For “Dunkirk” Christopher Nolan cast the puppy-eyed lead singer of One Direction, Harry Styles, as a British soldier during the famed 1940 evacuation. This is entirely appropriate. I say this because the British Army fought World War II with the ferocity of a boy band. I don’t understand why the British feel such a reflex to celebrate it.

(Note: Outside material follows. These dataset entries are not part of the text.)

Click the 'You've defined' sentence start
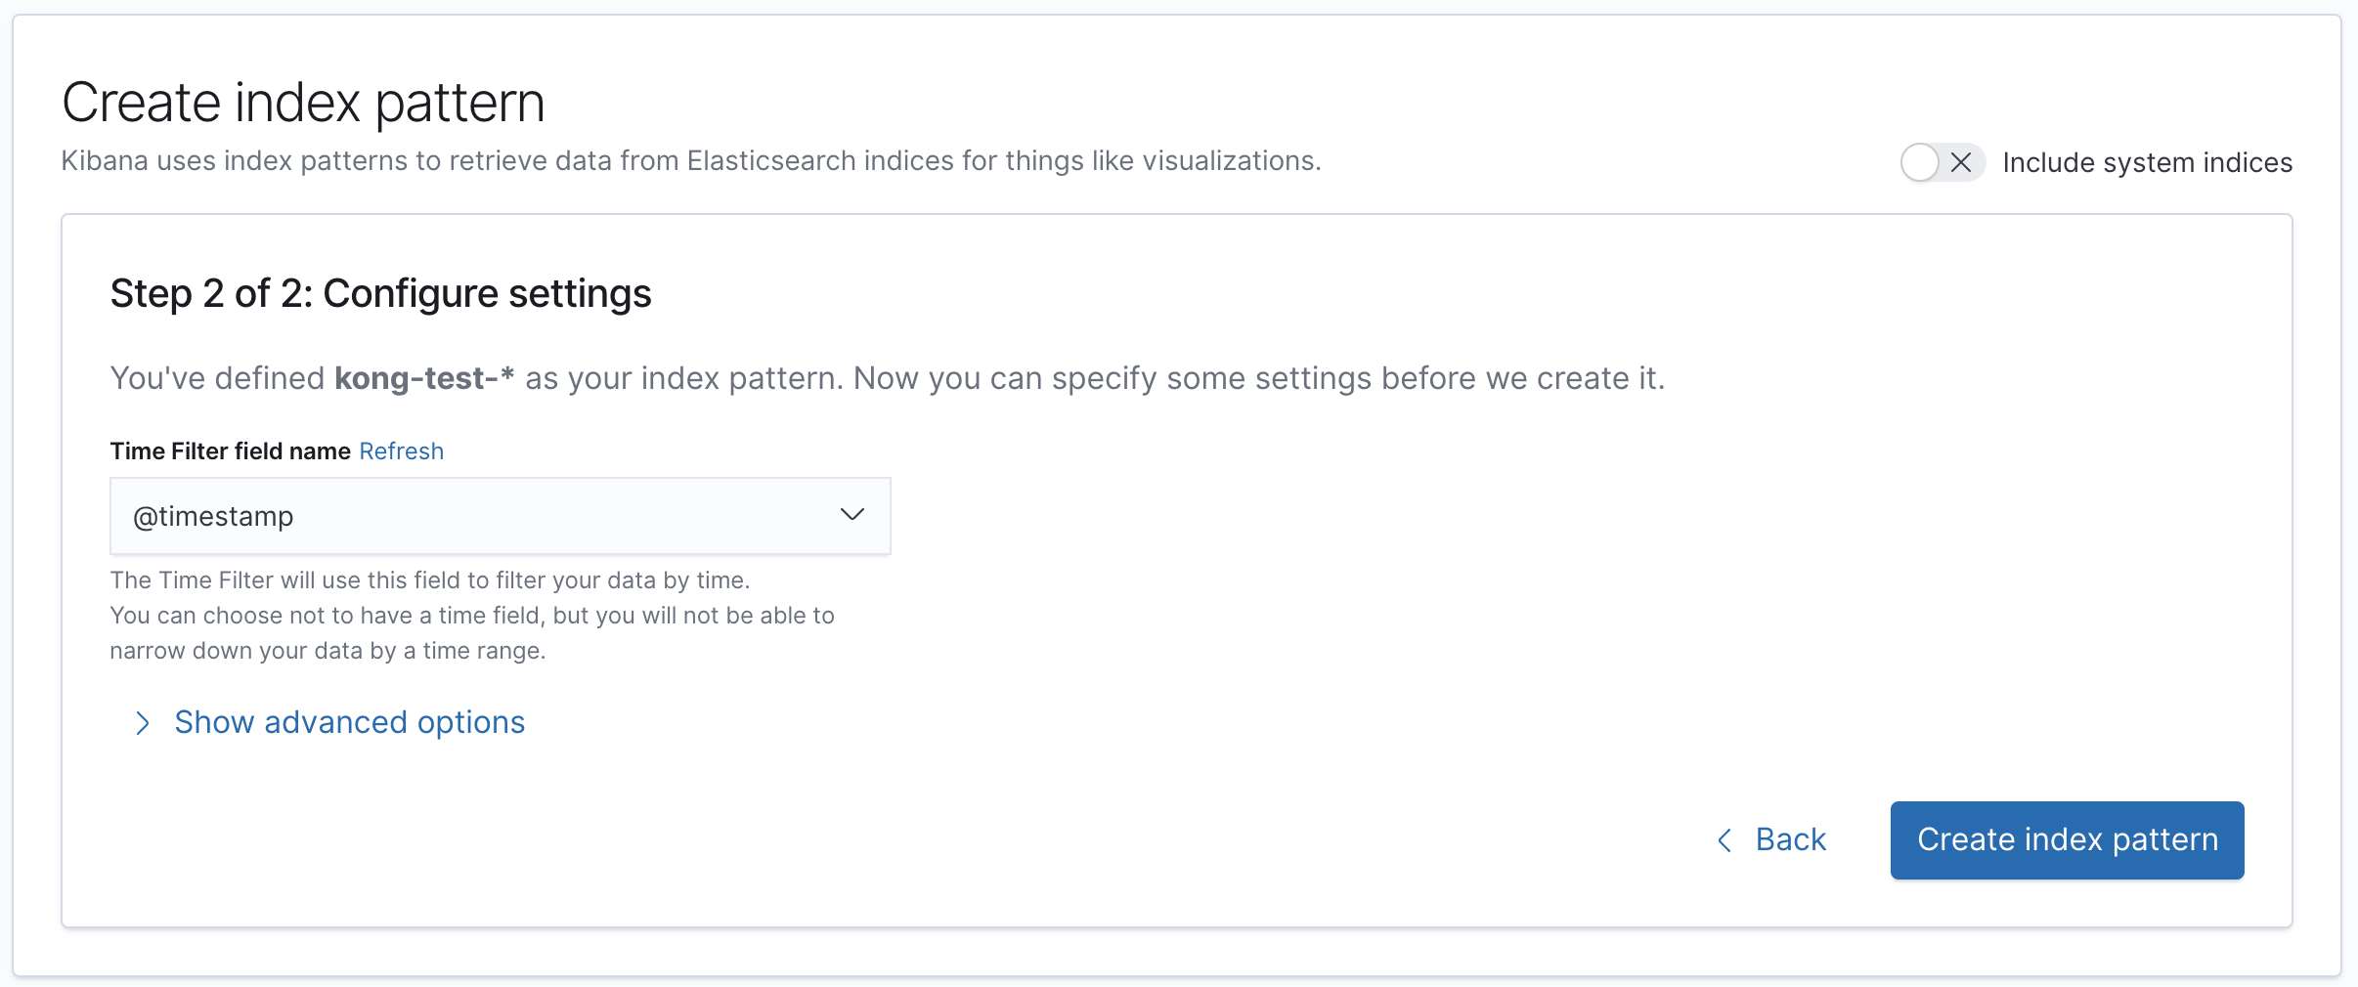2358x987 pixels. [217, 378]
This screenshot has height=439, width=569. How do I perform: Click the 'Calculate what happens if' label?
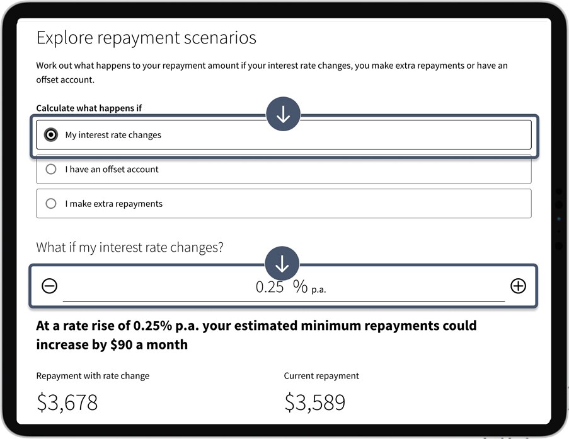pyautogui.click(x=89, y=108)
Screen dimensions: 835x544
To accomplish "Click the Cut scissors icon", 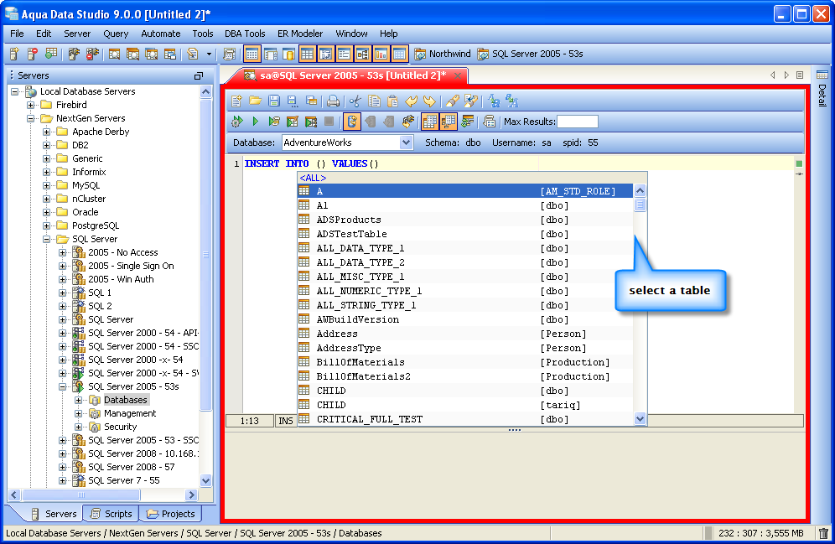I will point(355,101).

Here’s a trip down the the pathway of British military performance in World War II: the British spent a month fighting in France, during which time they got whipped by a German army that was riding horses ten years earlier. They were saved on Dunkirk’s beach by an emergency fleet of fishing boats (and, truth be told, Hitler’s apparent shoulder shrug toward defeating England). Once home, they spent the next four years slow-dancing with their sweethearts to Vera Lynne, while their officers thought up ways to dodge the Germans. On D-Day, they stormed the easiest beaches. They spent the next several months slow-poking around France, preventing Patton from making a huge war-ending flanking maneuver. They failed to close the gap at Falaise, leaving a brave division of Poles to do the dying. When they finally aroused some fighting spirit, they went a bridge too far at Operation Market Garden in the Netherlands.
Essentially, the British army spent World War II moving from one fiasco to the next.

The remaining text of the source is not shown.